Did You Know? Students Are Clueless About History | Eastern North Carolina Now

Publisher's Note: This post appears here courtesy of The James G. Martin Center. The author of this post is Shannon Watkins.

    Colleges and universities across the country don't require students to study history.

    Although students at many colleges are "technically" required to take a history course to fulfill their general education requirements, many institutions are extremely lenient about what counts as a foundational history class.

    For example, instead of taking a survey course in American history, a student at UNC-Chapel Hill can easily fulfill their general education history requirement by taking a course entitled "Love and Politics in Early India" or "Samurai, Monks, and Pirates: History and Historiography of Japan's Long 16th Century."

    Even history majors at UNC-Chapel Hill don't need to study American history for their degree. They are, however, required to take a class in African, Asian, and Middle Eastern history, or Latin American history. History majors at other top schools such as the University of Chicago, the University of Pennsylvania, and Yale University can also skip American history.

    A 2016 report from the American Council of Trustees and Alumni (ACTA) called the lack of knowledge of American history "a crisis in civic education."

    Every year for the past 11 years, ACTA grades colleges and universities based on whether they require key subjects such as history, math, and economics in their general education curricula. ACTA gives schools "credit" for the history/U.S. Government requirement if they require students to take "a survey course in either U.S. government or history with enough chronological and/or topical breadth to expose students to the sweep of American history and institutions."

    Many top schools such as Harvard, Yale, Princeton, UNC-Chapel Hill, UCLA, Berkeley, and Stanford don't meet ACTA's history standard.

    All in all, ACTA has found that only 18 percent of four-year colleges require a foundational course in US history or government. Even worse, 70 percent of the nation's top colleges do not require history majors to take a course in U.S. history.

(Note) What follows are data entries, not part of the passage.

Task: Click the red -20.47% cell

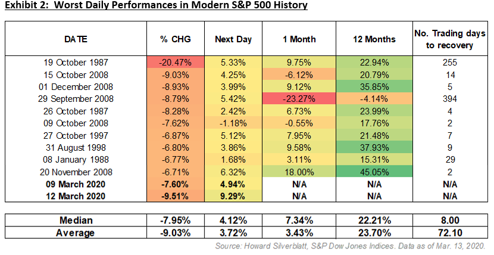Action: [176, 62]
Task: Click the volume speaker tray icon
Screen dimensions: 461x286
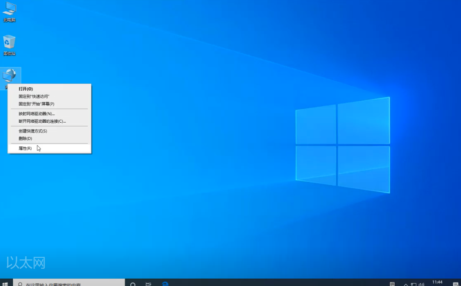Action: point(422,284)
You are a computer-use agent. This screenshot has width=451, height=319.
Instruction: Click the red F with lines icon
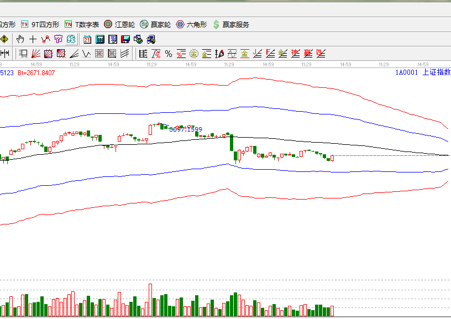(x=270, y=54)
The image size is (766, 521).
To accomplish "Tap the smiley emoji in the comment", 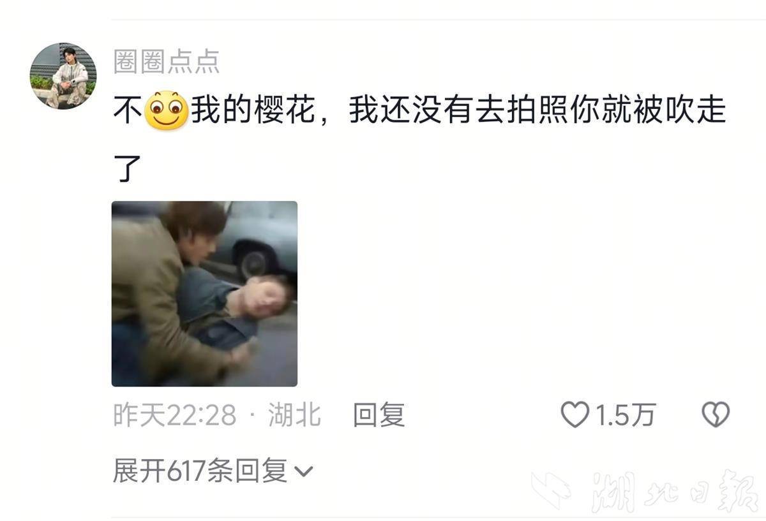I will tap(166, 111).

    But the bleak numbers don't stop there. Countless surveys reveal just how ignorant Americans are of their own history. According to a 2018 survey conducted by the Woodrow Wilson National Fellowship Foundation, only 1 in 3 Americans would be able to pass the U.S. citizenship test. A 2011 Newsweek survey found that 70 percent of Americans didn't know that the Constitution is the "supreme law of the land." And according to the Annenberg Public Policy Center, 22 percent of Americans cannot name any of the three branches of government. In 2017, only 26 percent could name all three branches.

    The First Amendment Center of the Freedom Forum Institute conducted a survey in 2019 and 16 percent of respondents said that the right to bear arms was guaranteed by the First Amendment. Twenty-nine percent of respondents agreed that the freedoms of the First Amendment "went too far."

    The National Association of Scholars found that 16 of the top 50 colleges "had mandatory or preferred survey courses in American history in 1964." Nearly 30 years later in 1993, that number was zero.

    A 2017 C-SPAN survey found that 90 percent of likely voters agreed with the following statement: "Decisions made by the U.S. Supreme Court have an impact on my everyday life as a citizen." But 57 percent couldn't name a single Supreme Court justice.

    Universities, however, don't only fail to teach American history-they actively promote material that depicts America as racist, sexist, xenophobic, and fundamentally immoral. Pseudo-historians like Howard Zinn and error-ridden publications such as the 1619 Project have gained special prominence in both the K-12 and higher education systems.

    Shannon Watkins is senior writer at the James G. Martin Center for Academic Renewal.